*What you are asked to do*. From the first line of the data below through the line holding "Task: Click the red error icon for TS2350", write out each line exactly as it stands.

Top of Given data

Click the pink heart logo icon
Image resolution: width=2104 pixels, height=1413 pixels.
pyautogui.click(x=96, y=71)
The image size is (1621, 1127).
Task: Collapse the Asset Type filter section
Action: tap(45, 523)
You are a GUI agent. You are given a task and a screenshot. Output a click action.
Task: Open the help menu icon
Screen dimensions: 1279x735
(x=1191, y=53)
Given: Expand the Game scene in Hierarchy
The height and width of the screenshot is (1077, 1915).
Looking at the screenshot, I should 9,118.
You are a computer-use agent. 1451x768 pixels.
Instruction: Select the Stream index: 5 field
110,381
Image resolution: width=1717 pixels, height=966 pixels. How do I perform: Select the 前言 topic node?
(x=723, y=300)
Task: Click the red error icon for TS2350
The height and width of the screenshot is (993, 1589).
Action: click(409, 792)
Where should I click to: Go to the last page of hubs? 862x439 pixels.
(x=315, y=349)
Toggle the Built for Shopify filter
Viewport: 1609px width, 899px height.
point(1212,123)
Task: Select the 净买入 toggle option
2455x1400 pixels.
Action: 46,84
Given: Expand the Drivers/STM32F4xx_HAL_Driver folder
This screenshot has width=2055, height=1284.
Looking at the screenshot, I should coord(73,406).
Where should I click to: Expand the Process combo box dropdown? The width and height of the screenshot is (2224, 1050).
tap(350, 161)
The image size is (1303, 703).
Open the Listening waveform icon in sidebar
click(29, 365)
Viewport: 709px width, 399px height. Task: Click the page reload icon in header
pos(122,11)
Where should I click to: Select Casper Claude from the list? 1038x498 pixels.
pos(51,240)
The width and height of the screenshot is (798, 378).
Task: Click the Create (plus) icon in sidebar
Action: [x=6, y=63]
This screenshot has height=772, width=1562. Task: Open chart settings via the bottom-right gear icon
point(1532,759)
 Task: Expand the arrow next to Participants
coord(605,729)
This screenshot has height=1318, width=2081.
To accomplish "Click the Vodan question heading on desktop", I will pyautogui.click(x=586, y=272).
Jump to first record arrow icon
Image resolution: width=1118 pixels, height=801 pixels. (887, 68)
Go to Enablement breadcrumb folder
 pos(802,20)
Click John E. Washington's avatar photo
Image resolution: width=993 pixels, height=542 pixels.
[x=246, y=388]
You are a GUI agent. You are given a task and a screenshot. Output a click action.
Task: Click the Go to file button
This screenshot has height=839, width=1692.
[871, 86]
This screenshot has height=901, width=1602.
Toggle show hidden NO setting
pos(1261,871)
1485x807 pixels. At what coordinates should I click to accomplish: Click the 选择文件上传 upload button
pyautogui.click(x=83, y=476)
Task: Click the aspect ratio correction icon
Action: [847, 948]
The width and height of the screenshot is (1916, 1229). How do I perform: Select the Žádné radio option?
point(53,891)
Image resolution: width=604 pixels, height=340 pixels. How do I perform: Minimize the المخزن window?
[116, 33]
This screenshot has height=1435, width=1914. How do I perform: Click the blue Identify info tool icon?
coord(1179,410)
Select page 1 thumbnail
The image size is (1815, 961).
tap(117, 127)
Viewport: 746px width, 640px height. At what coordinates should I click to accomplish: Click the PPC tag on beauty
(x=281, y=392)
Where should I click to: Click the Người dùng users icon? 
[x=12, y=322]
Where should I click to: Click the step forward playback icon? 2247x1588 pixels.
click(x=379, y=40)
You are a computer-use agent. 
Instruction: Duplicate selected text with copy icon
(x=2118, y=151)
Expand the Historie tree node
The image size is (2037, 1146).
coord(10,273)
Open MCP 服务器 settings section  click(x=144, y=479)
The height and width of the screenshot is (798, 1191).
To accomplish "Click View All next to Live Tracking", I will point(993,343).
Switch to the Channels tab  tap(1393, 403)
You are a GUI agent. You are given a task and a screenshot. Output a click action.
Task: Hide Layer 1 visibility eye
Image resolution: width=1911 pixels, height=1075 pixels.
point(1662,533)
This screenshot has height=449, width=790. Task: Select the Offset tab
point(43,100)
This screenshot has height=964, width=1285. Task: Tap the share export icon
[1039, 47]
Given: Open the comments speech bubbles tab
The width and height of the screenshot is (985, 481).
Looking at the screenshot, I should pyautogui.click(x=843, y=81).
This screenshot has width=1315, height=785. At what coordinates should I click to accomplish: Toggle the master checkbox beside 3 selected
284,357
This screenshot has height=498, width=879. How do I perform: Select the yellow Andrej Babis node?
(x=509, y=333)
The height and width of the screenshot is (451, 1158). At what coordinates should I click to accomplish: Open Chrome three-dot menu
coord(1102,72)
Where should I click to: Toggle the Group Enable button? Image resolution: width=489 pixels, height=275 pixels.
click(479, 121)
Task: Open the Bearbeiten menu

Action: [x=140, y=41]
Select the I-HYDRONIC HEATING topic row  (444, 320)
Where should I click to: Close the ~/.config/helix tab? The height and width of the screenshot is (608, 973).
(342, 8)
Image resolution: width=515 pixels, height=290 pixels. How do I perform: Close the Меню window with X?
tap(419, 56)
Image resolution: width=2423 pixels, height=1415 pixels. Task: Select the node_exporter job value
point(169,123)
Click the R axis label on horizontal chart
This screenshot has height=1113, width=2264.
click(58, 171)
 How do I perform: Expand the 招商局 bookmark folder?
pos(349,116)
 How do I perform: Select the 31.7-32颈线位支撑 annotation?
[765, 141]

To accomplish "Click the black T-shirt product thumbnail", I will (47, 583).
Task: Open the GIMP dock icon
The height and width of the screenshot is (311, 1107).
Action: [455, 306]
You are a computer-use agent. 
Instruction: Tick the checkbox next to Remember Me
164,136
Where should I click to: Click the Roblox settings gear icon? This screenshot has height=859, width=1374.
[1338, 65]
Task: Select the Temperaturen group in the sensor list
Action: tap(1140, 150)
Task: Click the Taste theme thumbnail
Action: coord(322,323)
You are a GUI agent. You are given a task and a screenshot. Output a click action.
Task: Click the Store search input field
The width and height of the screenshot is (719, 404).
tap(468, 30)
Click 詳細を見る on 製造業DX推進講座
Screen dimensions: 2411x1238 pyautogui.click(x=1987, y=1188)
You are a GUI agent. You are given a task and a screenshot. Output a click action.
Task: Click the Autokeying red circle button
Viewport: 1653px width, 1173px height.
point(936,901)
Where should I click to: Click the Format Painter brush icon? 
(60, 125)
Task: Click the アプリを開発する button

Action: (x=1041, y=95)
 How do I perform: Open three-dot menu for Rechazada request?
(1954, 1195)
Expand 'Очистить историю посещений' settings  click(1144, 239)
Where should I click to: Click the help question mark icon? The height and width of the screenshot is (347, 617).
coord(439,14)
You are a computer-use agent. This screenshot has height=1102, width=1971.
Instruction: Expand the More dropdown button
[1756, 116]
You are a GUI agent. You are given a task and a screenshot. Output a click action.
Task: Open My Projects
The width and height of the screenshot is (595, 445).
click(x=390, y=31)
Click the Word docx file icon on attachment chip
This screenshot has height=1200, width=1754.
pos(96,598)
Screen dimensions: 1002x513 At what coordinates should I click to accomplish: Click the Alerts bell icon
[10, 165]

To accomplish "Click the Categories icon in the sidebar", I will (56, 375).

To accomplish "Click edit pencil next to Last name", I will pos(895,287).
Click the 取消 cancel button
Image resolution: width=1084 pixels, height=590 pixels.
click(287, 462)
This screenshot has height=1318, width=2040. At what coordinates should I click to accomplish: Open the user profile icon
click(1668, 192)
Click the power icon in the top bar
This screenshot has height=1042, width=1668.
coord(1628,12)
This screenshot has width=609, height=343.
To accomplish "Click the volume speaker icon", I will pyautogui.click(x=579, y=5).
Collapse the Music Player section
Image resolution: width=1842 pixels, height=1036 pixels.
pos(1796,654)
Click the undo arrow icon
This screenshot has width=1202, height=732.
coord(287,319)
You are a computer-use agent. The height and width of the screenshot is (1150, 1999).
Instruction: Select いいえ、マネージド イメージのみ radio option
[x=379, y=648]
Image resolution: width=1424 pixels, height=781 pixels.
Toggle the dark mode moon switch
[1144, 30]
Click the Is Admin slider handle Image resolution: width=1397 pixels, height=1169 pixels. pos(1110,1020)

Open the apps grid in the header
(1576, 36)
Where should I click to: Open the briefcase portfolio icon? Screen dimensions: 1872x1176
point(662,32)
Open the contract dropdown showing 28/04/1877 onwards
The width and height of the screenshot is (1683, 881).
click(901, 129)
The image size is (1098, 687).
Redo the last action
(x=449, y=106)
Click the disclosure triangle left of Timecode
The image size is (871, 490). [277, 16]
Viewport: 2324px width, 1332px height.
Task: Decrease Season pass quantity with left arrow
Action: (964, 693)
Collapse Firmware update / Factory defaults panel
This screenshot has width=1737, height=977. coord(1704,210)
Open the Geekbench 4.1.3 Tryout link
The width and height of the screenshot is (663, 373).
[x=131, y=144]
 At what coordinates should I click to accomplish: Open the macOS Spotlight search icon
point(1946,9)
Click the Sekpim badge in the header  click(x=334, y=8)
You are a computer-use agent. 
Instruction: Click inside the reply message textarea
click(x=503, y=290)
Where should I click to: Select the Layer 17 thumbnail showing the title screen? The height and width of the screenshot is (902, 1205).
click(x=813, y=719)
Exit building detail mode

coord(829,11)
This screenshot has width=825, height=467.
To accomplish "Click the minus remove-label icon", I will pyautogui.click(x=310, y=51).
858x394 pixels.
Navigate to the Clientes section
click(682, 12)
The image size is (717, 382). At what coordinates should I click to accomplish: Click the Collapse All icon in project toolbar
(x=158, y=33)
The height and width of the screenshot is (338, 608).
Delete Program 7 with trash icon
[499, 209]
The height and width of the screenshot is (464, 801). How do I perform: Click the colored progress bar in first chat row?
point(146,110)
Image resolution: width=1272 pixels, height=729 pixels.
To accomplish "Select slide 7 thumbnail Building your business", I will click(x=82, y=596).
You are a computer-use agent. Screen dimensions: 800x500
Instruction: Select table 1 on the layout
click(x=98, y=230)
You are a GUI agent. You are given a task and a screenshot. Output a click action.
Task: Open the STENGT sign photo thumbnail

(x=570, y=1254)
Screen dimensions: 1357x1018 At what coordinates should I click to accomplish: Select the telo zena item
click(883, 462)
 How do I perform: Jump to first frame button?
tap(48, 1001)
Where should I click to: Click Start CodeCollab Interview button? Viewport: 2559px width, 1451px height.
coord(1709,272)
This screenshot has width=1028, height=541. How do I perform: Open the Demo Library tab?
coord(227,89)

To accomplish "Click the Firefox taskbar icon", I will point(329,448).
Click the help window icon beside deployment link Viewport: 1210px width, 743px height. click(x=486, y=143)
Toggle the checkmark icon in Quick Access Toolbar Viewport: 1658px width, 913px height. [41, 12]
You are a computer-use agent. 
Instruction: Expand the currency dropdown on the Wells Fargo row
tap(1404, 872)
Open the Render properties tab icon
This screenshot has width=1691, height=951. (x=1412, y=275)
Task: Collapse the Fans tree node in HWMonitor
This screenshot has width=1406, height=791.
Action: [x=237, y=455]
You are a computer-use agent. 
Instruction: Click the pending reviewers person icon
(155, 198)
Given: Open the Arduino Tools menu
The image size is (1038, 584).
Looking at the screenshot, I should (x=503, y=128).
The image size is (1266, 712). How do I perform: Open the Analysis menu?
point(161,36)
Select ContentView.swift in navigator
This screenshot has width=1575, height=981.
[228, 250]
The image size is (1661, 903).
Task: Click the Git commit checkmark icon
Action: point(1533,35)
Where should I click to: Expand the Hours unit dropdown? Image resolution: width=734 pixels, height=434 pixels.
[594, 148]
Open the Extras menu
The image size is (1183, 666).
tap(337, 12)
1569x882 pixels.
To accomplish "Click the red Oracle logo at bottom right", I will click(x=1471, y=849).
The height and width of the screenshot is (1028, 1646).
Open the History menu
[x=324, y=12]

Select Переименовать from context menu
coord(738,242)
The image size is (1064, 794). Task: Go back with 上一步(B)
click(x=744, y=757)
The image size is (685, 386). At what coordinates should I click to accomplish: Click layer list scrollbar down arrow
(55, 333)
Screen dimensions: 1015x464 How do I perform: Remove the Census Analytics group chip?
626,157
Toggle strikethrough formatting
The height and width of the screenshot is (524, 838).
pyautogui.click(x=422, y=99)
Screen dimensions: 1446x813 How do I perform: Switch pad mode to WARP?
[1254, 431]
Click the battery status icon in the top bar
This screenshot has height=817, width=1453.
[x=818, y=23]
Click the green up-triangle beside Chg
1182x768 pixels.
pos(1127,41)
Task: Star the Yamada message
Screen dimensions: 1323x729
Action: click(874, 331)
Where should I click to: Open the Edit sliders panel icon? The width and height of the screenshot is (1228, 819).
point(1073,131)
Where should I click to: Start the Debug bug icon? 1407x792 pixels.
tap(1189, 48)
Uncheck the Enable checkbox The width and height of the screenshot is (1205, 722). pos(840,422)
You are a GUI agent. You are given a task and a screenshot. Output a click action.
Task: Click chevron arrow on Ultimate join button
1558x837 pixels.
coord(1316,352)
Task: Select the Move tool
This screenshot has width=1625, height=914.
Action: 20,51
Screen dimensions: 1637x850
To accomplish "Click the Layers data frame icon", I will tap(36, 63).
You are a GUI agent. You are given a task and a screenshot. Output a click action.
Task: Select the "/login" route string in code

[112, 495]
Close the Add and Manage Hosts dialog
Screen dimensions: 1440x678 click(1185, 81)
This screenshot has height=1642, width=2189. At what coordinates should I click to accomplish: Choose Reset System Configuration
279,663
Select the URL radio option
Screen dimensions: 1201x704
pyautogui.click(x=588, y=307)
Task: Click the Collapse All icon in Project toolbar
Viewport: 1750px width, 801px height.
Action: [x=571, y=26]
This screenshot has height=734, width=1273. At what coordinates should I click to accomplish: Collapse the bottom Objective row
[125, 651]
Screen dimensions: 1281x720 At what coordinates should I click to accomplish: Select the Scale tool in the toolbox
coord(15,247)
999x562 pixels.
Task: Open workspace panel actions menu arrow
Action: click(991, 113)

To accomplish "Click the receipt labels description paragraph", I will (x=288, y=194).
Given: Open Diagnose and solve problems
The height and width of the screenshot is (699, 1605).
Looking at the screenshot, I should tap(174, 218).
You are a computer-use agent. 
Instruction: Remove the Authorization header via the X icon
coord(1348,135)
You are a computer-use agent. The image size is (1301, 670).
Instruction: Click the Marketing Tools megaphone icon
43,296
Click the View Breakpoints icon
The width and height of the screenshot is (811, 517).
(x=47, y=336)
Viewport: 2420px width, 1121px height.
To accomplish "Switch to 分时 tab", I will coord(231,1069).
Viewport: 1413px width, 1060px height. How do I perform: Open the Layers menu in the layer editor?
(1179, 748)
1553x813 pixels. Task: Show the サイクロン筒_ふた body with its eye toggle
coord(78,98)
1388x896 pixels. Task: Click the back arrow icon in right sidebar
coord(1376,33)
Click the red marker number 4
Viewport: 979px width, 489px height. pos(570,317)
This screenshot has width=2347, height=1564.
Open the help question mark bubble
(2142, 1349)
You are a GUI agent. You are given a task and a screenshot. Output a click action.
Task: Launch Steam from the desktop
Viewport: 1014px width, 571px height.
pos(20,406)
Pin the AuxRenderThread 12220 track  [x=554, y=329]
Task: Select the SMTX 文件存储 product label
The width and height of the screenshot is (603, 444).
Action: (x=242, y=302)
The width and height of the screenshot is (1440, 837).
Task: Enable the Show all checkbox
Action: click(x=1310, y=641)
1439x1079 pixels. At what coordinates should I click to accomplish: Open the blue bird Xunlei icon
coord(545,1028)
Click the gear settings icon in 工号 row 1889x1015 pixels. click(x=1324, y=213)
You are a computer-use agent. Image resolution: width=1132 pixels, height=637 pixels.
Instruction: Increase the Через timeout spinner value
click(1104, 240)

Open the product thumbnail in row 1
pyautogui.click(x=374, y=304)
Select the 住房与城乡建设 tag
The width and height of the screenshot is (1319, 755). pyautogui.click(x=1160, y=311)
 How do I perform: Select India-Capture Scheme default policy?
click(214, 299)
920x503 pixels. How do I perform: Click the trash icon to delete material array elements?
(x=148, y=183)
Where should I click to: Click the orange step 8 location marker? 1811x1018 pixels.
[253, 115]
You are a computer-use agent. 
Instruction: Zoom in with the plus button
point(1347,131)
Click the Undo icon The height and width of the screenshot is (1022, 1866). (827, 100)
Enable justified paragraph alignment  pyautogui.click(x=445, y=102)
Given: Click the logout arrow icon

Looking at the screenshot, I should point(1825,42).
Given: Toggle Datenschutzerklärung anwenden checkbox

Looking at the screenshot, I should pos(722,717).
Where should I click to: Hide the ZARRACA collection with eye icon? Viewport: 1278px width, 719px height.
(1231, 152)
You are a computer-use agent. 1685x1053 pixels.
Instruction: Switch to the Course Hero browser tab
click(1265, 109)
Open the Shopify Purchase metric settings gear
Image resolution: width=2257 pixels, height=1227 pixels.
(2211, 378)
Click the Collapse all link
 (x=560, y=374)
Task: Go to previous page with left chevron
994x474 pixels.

Bottom of Given data

*Solution to the problem*.
Click the pink heart logo icon
Image resolution: width=2104 pixels, height=1413 pixels.
pyautogui.click(x=96, y=71)
The image size is (1621, 1127).
Task: Collapse the Asset Type filter section
Action: tap(45, 523)
You are a GUI agent. You are given a task and a screenshot. Output a click action.
Task: Open the help menu icon
Screen dimensions: 1279x735
(x=1191, y=53)
Given: Expand the Game scene in Hierarchy
The height and width of the screenshot is (1077, 1915).
Looking at the screenshot, I should 9,118.
You are a computer-use agent. 1451x768 pixels.
Instruction: Select the Stream index: 5 field
110,381
Image resolution: width=1717 pixels, height=966 pixels. How do I perform: Select the 前言 topic node?
(x=723, y=300)
Task: Click the red error icon for TS2350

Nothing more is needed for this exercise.